Two things to notice. The subnet references the VPC with aws_vpc.main.id. Terraform reads this reference, figures out it needs to create the VPC first, and builds the dependency graph automatically. You never tell Terraform what order to create things.

The map_public_ip_on_launch = true means any instance launched in this subnet gets a public IP. We’ll need that later for SSH.

Initialize (new provider download needed since we destroyed the old state) and apply:

terraform init
terraform apply
Plan: 2 to add, 0 to change, 0 to destroy.

aws_vpc.main: Creating...
aws_vpc.main: Creation complete after 2s [id=vpc-0a1b2c3d4e5f6g7h8]
aws_subnet.public: Creating...
aws_subnet.public: Creation complete after 1s [id=subnet-0a1b2c3d4e]

Apply complete! Resources: 2 added, 0 changed, 0 destroyed.

Two resources. The VPC exists, the subnet exists inside it. But there’s a problem we can’t see yet. This subnet has no route to the internet. Any instance we launch here will have a public IP that doesn’t actually work.

Let’s prove it.

Step 6: Launch an EC2 Instance (and Fail)

What: Add an EC2 instance to the VPC and try to reach it.

Why: This is the mistake almost everyone makes. You create a VPC, launch an instance, and then wonder why you can’t connect. The answer is always: no internet gateway, no route table, or no security group.

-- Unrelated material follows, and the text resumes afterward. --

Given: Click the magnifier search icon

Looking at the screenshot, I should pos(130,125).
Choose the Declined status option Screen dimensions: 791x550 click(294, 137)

Add this to the bottom of main.tf:

data "aws_ami" "amazon_linux" {
  most_recent = true
  owners      = ["amazon"]

  filter {
    name   = "name"
    values = ["al2023-ami-*-x86_64"]
  }

  filter {
    name   = "virtualization-type"
    values = ["hvm"]
  }
}

resource "aws_instance" "web" {
  ami           = data.aws_ami.amazon_linux.id
  instance_type = "t3.micro"
  subnet_id     = aws_subnet.public.id

  tags = {
    Name = "terraform-lab-instance"
  }
}

The data block is not a resource. It’s a lookup. Terraform queries AWS for the most recent Amazon Linux 2023 AMI and uses its ID. This way your config doesn’t contain a hardcoded AMI ID that becomes outdated.

Apply:

terraform apply
Plan: 1 to add, 0 to change, 0 to destroy.

aws_instance.web: Creating...
aws_instance.web: Still creating... [10s elapsed]
aws_instance.web: Creation complete after 13s [id=i-0abc123def456]

Apply complete! Resources: 1 added, 0 changed, 0 destroyed.

The instance is running. Let’s grab its public IP and try to ping it:

terraform show | grep public_ip
public_ip = "54.123.45.67"
ping -c 3 54.123.45.67
PING 54.123.45.67 (54.123.45.67): 56 data bytes
--- 54.123.45.67 ping statistics ---
3 packets transmitted, 0 received, 100% packet loss

100% packet loss. The instance has a public IP but no way to reach the internet. Two things are missing:

  1. An internet gateway attached to the VPC
  2. A route table that sends 0.0.0.0/0 traffic to that gateway

And even if those existed, there’s no security group allowing inbound traffic. We have three problems to fix, one at a time.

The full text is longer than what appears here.